CORPUS CHRISTI — A local environmental activist’s
comments during a forum Wednesday in Washington, D.C., caught the attention of
the nation’s top environmental official.
“I didn’t come up all this way to be talked to,”
Suzie Canales, founding member of local environmental watchdog group Citizens
for Environmental Justice, said to a panel of experts and government officials
hosted by the White House Council on Environmental Quality.
She said she told the panel that the government
should stop talking about environmental justice and act.
“I thought they might throw me out,” Canales joked
later about her comments.
Instead, Canales said, she was escorted from the
meeting room in the Eisenhower Executive Building into another room and
introduced to Environmental Protection Agency Administrator Lisa Jackson.
Canales gave Jackson a copy of her recent report
criticizing the agency’s efforts at achieving environmental justice. She told
Jackson neighborhoods that border refineries and chemical plants are in danger.

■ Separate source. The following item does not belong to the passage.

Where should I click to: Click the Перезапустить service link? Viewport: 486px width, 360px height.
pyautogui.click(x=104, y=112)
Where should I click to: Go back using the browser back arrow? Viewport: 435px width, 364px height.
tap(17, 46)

“I told Ms. Jackson that we need to find a way to
relocate these people to a place of safety,” Canales said Wednesday. “When that
happens, then we’ll be having environmental justice.”
She said Jackson committed to follow up with her
regarding the report.
The meeting was the first White House Forum on Environmental
Justice and included five cabinet secretaries and other top federal officials.

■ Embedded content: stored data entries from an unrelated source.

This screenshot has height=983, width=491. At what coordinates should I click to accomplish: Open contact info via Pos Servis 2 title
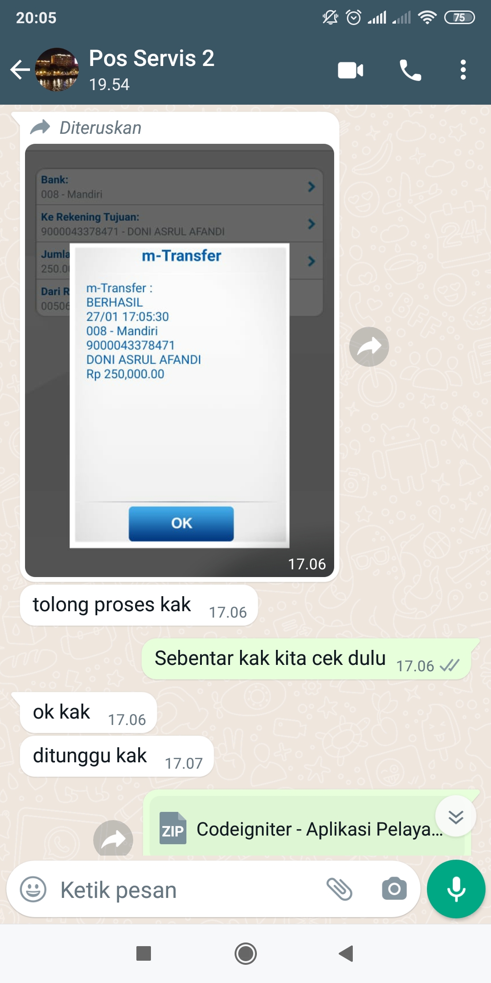point(151,59)
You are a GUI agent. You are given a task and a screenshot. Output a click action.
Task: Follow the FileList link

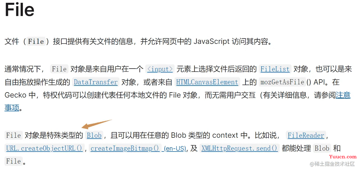[275, 69]
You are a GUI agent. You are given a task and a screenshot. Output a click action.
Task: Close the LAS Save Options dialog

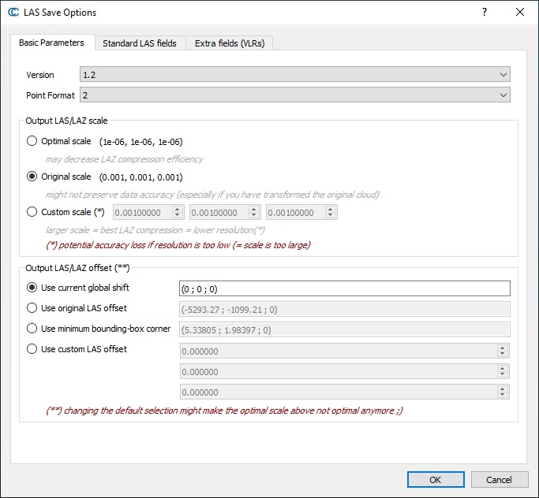[519, 13]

More than 100 environmental leaders from around the country, including Canales,
Canales has worked on local environmental issues for
more than 10 years. Her most recent dealings with state officials involve
clean-up efforts at the abandoned ASARCO/Encycle plant and soil studies of the
nearby Dona Park neighborhood.
“Suzie is the spokeswoman for Dona,” said Ann Smith,
communications director with the Clean Economy Coalition, a local environmental
advocacy group. “I think what Suzie is saying is what many people believe —
we’re not against the economy, we just want people to be protected.”

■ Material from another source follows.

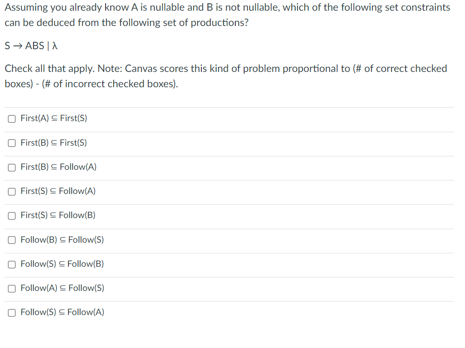Click the First(B) ⊆ First(S) answer label text
The height and width of the screenshot is (348, 465).
53,143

Omar Valdez, Texas Commission on Environmental Quality
project manager for the Dona Park environmental investigation said he watched a
portion of Wednesdays’ event on the Internet.
“I’m not surprised that Suzie was invited to D.C. as
part of this forum,” he said. “I know that her cause — a clean environment for
all — is irreproachable. In many ways, her interests and the interest of the
TCEQ are the same, we just go about things differently.”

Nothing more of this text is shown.